Breakfast at the guesthouse was very tasty and we shovelled down muesli, bread, jam, honey eggs and coffee like we hadn’t eaten such things for months, which we hadn’t. We were picked up about quite early for the tour of the Danakil Depression we were going on with Beth and Sean, but due to a load of faff we didn’t actually leave town until late morning. The four of us were in a 4x4 with our driver, who had a name sort of like Teday but we mainly called him Terry as he seemed more like a Terry. We drove up out of Mekele then down a gradual, then less gradual, descent down a road that would have been incredible on a bike. The landscape was a very beautiful one of vigorously rolling hills down into rifts and cliffs.
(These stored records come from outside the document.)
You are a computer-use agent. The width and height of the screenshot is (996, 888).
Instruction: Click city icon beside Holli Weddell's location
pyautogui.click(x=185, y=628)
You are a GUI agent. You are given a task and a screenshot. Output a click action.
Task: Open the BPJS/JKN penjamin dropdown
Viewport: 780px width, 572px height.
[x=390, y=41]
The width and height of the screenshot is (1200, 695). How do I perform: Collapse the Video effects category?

We came out on a flat plain at 1500m and stopped for lunch in a guesthouse in a town called Abala. Here we realised that the tour had six cars and about twenty farenji on it. It was weird to be among white faces again. It was also weird to be travelling by car again, it separates you from people and means you can’t really interact like you can on a bike. 
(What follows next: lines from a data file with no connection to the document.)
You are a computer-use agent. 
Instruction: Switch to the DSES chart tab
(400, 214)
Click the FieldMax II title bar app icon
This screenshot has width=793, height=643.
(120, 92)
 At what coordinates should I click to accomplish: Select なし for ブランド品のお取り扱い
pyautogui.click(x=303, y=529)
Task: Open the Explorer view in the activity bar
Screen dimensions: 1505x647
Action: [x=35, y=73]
As we reached Abala we’d crossed into Afar province, having been in Tigray for the entirety of our time in Ethiopia up to that point. Immediately it felt different, the people were darker and often had braided hair and more traditional tribal outfits. They also don’t use the Amharic alphabet. We were in Afar for the whole of the tour, and the name felt apt; it’s out on the edge of Ethiopia and feels like another world. After lunch we descended through craggy ridges falling away to the east, down another amazing road for cycling. We should have arranged to meet the tour at the bottom. It got hotter and dryer as we descended, and felt very empty, rural and poor. There were lots of apparently wild camels, and we saw two baboons by the side of the road. At the bottom we came out on to a huge plain ringed by mountains, which switched between desert, semi desert and grassland seemingly at random before we entered a volcanic landscape of black rock and lava fields. It got more and more lifeless as we went on. When we stopped for a toilet break I managed to dislodge a pile of volcanic rock with flip flops on, cutting my foot in several places. It was a) the first day of the trip when I hadn’t had access to my first aid kit, and b) exactly what you want before two days of hiking and swimming in salt lakes.
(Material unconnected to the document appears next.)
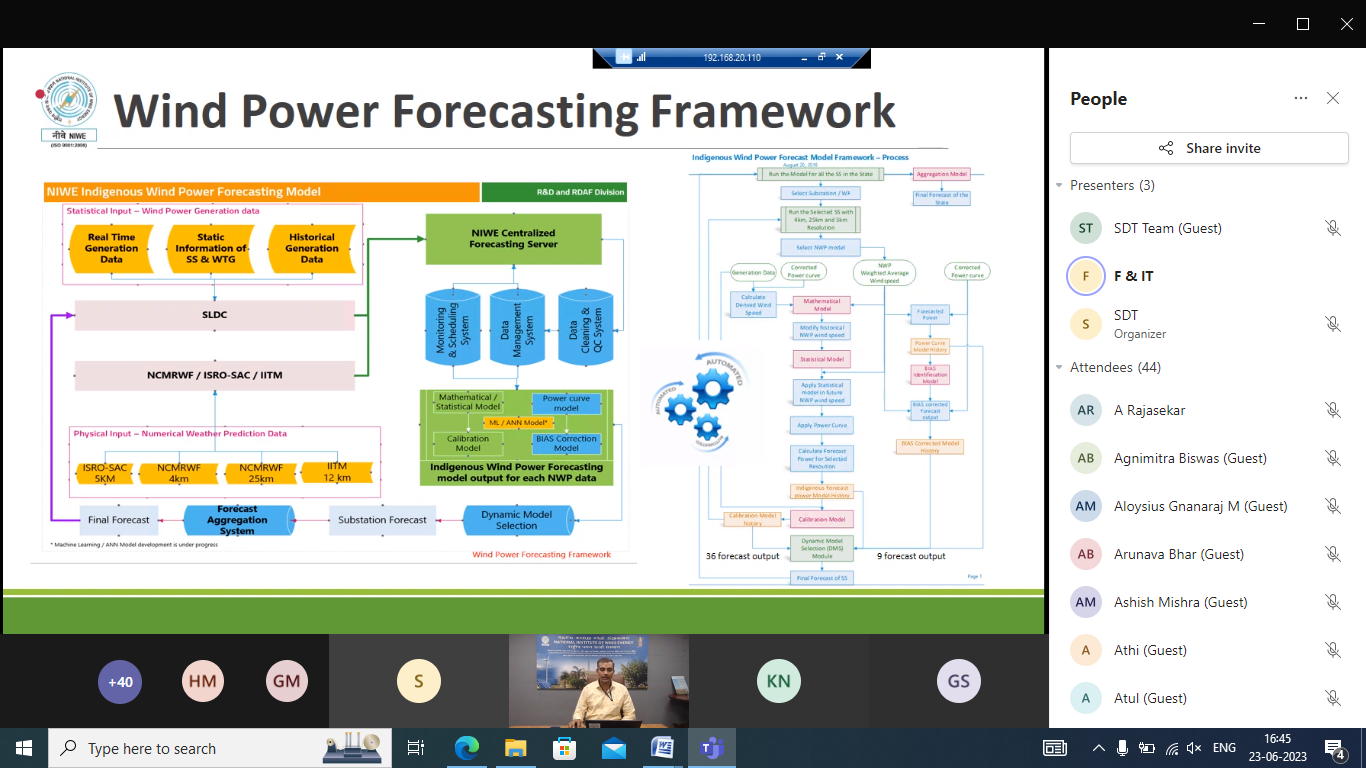Collapse the Attendees list
This screenshot has width=1366, height=768.
point(1059,368)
After following a good tarmac road since Mekele we turned off onto dirt, although they were building a road through the nothingness with the help of the Chinese, who sure do love building roads. It was interesting to see the different stages of completion and how you build a road from scratch. Somehow people were living here, 50m below sea level and with no apparent water sources. The local kids seemed to know the places where the cars stopped and came over to beg food and water from the farenji. It was very hot, hitting 40 degrees at one point, although apparently in the hotter months 50 is common. We spent long sections of the dirt road playing Beth and Sean’s goat game, where you describe the plot of a film but replace all the characters with goats, and everyone else has to guess the film, but say the film name with “goat” replacing one of the words. Hours of fun.

We arrived at the “base camp” of Erta Ale volcano* about 6pm and enjoyed a nice desert sunset for the first time in a while. Dinner was basic carbs on carbs on carbs, with the virtue that there was loads available. After dark (and after the temperature dropped to merely the low thirties) we walked up the volcano over fields of crunchy lava. At the top it was very dark but you got the sense of the hugeness of the crater, and far below were patches of orange light and loud hissing noises. The air smelt strongly of sulphur. We could constantly see lava flying out of the orange sections. It was amazing to experience, the earth was tearing itself apart and its insides were coming out. I had never seen anything like it before, and likely won’t again as there are only 8 lava lakes like this on earth. To celebrate I had a wee into the crater. After 45 minutes we walked back down a bit to an area where a load of foam mattresses had been laid out for us, and sleep in one of the strangest locations I’ll ever experience.